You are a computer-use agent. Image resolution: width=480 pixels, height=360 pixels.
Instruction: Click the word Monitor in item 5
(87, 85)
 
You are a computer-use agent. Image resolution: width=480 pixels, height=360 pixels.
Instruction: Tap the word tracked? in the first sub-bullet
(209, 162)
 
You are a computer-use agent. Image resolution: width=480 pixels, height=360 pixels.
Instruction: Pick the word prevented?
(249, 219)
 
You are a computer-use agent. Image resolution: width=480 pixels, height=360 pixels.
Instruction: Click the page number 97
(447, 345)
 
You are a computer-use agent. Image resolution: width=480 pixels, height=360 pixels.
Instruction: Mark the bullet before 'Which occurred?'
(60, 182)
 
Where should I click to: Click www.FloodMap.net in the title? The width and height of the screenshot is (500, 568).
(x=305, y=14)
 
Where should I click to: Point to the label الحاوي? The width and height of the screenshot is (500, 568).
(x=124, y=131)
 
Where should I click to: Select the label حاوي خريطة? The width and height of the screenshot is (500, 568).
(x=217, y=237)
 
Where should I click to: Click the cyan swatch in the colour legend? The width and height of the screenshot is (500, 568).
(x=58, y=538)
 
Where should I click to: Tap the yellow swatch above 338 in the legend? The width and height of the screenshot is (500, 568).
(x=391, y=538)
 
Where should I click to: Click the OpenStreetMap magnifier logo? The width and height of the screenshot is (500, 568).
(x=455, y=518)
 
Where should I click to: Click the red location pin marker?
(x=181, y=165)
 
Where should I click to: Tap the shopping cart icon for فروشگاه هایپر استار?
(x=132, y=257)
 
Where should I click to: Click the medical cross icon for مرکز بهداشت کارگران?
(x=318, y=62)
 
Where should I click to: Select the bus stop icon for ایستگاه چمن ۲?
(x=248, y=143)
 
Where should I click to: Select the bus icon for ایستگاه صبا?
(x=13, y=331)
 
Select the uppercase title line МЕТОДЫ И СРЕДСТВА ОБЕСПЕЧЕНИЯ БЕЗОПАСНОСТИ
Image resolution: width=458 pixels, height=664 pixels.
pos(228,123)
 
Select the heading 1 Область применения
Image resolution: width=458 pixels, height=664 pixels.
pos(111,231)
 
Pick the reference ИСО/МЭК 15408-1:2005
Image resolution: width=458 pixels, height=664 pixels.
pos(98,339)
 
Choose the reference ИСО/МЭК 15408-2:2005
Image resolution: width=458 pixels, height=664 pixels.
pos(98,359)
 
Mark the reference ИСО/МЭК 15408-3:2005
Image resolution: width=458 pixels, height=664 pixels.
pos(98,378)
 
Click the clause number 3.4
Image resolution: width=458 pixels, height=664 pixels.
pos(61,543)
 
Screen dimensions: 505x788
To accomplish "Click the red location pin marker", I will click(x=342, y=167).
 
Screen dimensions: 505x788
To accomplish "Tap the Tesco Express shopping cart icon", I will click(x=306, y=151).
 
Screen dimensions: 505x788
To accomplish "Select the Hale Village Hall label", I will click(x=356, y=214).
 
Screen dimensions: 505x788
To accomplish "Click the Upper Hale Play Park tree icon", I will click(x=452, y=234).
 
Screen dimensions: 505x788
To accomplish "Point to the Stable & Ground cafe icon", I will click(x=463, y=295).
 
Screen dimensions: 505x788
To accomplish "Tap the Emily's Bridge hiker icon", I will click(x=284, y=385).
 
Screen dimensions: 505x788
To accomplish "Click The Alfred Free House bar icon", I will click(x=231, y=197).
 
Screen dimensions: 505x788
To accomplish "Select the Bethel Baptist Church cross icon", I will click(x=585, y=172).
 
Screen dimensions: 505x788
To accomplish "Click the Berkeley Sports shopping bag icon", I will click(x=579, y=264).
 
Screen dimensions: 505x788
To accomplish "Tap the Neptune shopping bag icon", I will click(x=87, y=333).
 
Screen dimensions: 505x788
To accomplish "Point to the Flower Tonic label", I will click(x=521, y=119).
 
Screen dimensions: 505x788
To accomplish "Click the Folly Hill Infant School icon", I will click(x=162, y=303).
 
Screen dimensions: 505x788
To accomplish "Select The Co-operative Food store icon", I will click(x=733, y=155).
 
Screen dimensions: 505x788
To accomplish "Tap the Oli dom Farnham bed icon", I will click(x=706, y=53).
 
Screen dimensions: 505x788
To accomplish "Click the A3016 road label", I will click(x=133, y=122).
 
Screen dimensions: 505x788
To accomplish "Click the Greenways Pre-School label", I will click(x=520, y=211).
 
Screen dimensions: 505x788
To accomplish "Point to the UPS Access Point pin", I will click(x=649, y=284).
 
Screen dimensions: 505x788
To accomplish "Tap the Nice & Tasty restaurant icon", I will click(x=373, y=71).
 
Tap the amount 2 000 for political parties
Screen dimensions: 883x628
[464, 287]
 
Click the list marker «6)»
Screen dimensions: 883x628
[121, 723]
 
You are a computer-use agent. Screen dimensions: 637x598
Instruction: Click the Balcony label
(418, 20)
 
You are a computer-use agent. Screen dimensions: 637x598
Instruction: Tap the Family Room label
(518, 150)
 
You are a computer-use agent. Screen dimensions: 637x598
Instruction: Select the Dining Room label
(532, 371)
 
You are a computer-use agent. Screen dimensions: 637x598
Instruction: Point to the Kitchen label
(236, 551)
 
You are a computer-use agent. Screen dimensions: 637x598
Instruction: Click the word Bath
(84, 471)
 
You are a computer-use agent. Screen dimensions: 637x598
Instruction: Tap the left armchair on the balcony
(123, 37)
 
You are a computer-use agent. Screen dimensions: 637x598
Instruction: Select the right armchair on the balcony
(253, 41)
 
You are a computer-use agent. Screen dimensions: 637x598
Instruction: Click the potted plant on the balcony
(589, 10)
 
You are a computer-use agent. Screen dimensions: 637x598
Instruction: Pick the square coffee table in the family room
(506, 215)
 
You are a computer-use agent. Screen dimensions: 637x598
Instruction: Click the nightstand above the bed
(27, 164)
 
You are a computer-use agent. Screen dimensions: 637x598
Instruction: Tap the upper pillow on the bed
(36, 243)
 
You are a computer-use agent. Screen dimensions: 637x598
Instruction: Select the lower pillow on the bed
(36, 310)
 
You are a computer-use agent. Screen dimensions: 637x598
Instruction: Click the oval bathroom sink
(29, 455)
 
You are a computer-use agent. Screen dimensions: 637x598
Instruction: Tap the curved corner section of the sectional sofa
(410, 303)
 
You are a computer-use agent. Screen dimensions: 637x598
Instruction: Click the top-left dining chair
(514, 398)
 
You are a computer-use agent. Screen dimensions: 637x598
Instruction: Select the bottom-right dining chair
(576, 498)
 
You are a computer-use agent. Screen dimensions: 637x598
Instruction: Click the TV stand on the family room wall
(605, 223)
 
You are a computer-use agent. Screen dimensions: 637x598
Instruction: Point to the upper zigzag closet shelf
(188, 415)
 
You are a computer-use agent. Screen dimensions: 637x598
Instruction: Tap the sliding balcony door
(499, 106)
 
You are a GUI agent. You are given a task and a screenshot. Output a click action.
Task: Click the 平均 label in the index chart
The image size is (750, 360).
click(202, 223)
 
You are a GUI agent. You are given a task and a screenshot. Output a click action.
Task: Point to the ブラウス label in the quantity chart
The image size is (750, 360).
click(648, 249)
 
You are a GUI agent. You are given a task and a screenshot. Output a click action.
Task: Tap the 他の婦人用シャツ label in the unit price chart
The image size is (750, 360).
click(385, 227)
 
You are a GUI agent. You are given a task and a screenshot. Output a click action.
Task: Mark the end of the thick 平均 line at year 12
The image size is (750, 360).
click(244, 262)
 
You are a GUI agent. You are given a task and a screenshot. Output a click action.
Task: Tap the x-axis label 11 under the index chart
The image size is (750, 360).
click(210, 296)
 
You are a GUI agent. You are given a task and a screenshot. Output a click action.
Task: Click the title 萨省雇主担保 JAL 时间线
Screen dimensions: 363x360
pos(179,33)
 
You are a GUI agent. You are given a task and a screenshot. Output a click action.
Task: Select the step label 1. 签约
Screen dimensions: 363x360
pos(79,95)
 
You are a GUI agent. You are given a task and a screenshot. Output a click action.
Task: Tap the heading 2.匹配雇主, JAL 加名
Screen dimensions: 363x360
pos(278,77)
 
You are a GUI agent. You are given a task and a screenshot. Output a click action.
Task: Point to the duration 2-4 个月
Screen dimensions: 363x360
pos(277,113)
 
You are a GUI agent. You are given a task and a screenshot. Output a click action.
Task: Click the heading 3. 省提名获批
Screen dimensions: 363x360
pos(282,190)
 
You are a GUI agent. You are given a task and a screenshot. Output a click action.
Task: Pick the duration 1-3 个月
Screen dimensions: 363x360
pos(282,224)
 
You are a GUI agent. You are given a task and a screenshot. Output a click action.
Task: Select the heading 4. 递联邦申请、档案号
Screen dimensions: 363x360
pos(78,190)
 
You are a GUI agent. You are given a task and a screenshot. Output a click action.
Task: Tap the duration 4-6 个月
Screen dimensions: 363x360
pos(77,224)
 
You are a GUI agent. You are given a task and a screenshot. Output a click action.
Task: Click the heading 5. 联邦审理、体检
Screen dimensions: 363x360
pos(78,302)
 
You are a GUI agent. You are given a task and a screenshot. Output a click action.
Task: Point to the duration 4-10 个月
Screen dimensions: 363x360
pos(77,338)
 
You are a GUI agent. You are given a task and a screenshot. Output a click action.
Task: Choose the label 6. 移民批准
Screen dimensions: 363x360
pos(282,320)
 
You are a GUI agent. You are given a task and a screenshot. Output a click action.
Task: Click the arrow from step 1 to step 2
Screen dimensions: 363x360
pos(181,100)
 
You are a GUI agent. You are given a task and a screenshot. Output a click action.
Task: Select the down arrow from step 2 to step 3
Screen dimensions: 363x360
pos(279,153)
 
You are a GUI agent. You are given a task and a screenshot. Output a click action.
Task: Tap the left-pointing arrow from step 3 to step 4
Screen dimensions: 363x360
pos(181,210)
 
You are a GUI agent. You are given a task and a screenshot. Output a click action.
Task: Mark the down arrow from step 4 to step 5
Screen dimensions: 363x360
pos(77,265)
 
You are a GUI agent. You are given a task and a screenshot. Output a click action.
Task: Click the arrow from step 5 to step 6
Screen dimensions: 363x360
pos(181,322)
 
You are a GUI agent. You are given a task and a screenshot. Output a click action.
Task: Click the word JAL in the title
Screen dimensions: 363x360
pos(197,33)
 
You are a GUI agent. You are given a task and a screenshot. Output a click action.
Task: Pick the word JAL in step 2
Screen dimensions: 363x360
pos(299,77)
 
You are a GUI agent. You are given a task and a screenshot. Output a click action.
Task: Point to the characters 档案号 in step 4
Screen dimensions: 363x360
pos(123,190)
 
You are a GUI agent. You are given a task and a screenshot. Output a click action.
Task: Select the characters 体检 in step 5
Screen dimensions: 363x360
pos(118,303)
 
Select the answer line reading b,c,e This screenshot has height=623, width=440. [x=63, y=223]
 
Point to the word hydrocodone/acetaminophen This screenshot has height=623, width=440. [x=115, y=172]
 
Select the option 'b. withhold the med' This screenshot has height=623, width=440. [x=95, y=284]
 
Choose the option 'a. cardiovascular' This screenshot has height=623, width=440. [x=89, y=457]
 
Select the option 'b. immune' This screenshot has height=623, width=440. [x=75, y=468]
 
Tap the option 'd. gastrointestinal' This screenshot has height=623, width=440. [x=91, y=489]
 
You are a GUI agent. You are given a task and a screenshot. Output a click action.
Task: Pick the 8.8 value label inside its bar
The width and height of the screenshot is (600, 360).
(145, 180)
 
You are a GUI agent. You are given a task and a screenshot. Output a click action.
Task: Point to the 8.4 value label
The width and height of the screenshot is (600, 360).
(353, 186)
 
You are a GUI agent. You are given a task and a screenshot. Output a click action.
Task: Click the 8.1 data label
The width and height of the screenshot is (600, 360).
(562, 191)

■ ■ ■

** AIM OF THE TASK **
Reproduce verbatim the records from the line containing "Where should I click to: Click www.FloodMap.net" up to and including the line containing "pos(61,543)".

** EXERCISE SOLUTION **
Where should I click to: Click www.FloodMap.net in the title? The width and height of the screenshot is (500, 568).
(x=305, y=14)
 
Where should I click to: Point to the label الحاوي? The width and height of the screenshot is (500, 568).
(x=124, y=131)
 
Where should I click to: Select the label حاوي خريطة? The width and height of the screenshot is (500, 568).
(x=217, y=237)
 
Where should I click to: Click the cyan swatch in the colour legend? The width and height of the screenshot is (500, 568).
(x=58, y=538)
 
Where should I click to: Tap the yellow swatch above 338 in the legend? The width and height of the screenshot is (500, 568).
(x=391, y=538)
 
Where should I click to: Click the OpenStreetMap magnifier logo? The width and height of the screenshot is (500, 568).
(x=455, y=518)
 
Where should I click to: Click the red location pin marker?
(x=181, y=165)
 
Where should I click to: Tap the shopping cart icon for فروشگاه هایپر استار?
(x=132, y=257)
 
Where should I click to: Click the medical cross icon for مرکز بهداشت کارگران?
(x=318, y=62)
 
Where should I click to: Select the bus stop icon for ایستگاه چمن ۲?
(x=248, y=143)
 
Where should I click to: Select the bus icon for ایستگاه صبا?
(x=13, y=331)
 
Select the uppercase title line МЕТОДЫ И СРЕДСТВА ОБЕСПЕЧЕНИЯ БЕЗОПАСНОСТИ
Image resolution: width=458 pixels, height=664 pixels.
pos(228,123)
 
Select the heading 1 Область применения
Image resolution: width=458 pixels, height=664 pixels.
pos(111,231)
 
Pick the reference ИСО/МЭК 15408-1:2005
Image resolution: width=458 pixels, height=664 pixels.
pos(98,339)
 
Choose the reference ИСО/МЭК 15408-2:2005
Image resolution: width=458 pixels, height=664 pixels.
pos(98,359)
 
Mark the reference ИСО/МЭК 15408-3:2005
Image resolution: width=458 pixels, height=664 pixels.
pos(98,378)
 
Click the clause number 3.4
Image resolution: width=458 pixels, height=664 pixels.
pos(61,543)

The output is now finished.